Reasons Why The Used Machinery Market is Still So Robust and Effective


One has to assume that as time goes by and technology moves forwards, things like the used machinery market will die off and the new machinery market will dominate. 

This sort of thing is already happening in car garages. We are seeing more and more computer programs and car parts that only the manufacturers can use and access, which pushes car garages and secondhand parts sellers out of business. 

Yet, even though the technology is moving into the “New and only new” realm, the used machinery market is still pretty robust and still pretty effective at serving its customers. This article explores a few reasons why the used machinery market has stuck around for so long.

The Price of New and Used Machinery

The garage example in the introduction was a little unfair. Car manufacturers are going to continue making parts that only they control, and adding computer software that only their computers can access. The used machinery marketplace is a little different because manufacturers are not also in the business of setting up repair shops.

The cost of new machinery is pretty high, whereas the cost of secondhand machinery is often far lower. This is partially because of the volatile nature of the production and construction industries. Secondhand machinery isn’t low-cost because it degrades quickly. It is often low costs because the original users went out of business and sold things off cheap. The world is not awash with good-quality used machinery, so it is not dominating the new machinery market, but there is certainly enough used machinery around for companies to enjoy some very good prices.

Availability of Items

This was proven to be a very big issue when the 2020 pandemic rolled around. Very quickly we saw a shortage of computer chips, which made it very difficult for manufacturers to build a wide variety of devices and machinery. People were forced to turn to used machinery simply because it was the most readily available solution. 

This new business helped secondhand traders to expand their reach and range, which essentially made them better at their job so that they could offer even more.

There is also the fact that if a business is in trouble and needs a part or a piece of machinery, they may not have time to order one and wait for it to be shipped and assembled. 

Even when manufacturers have things in stock, the amount of time between ordering and actually having the machinery operational is too much for some companies. When wasted days start to cost thousands, it is often easier to get a buy used machinery that is available right now so that business may resume as normal.

Delivery Times

Given that a lot of machinery is made and assembled abroad, it is fair to say that it takes far longer to deliver new machinery than used machinery. Used machinery merchants are often located in the same country as their customers. In some cases, the distance to the used machinery merchant is drivable. Just like with the arguments for availability, there are times when a company has to choose between waiting for the machinery to be delivered and losing money during the wait, or buying secondhand to keep the business running as normal.

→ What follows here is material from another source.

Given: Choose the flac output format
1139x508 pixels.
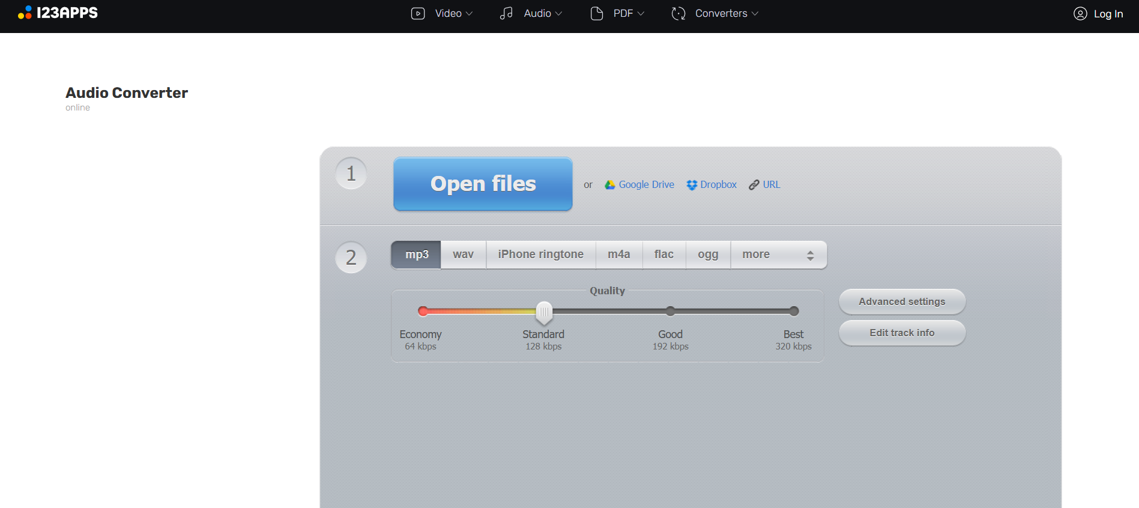Looking at the screenshot, I should click(x=663, y=255).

New Machinery’s Profit Margins

This is a bit of a mixed bag because, on the one hand, the manufacturer has to pay for all the development and research that has been put into the device. Plus, the manufacturer has shareholders who are eagerly awaiting their payday.

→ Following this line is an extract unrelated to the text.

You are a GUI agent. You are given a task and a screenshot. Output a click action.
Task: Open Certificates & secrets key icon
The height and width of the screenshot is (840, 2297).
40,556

On the other hand, manufacturers tend to be larger companies, and even though they have invested a lot into research, marketing and profits, they often have the sort of buying power that allows them to buy components very cheaply. Their size allows them to produce items more cheaply.

The thing about profit margins that puts secondhand traders ahead is that profits are decided on a trader-by-trader basis, whereas in the new machinery markets, things are a little more normalized. 

Take, for example, when company A, B, C and D are selling a device. If company A, B and C are selling at $31K, $30K and $31.5K, then company D is not going to decide to sell at $18K. Company D is going to choose prices closer to its competition. Secondhand traders don’t operate in that way. They tend to pick their own prices and set their own margins, which means you are more likely to find bargains with secondhand traders.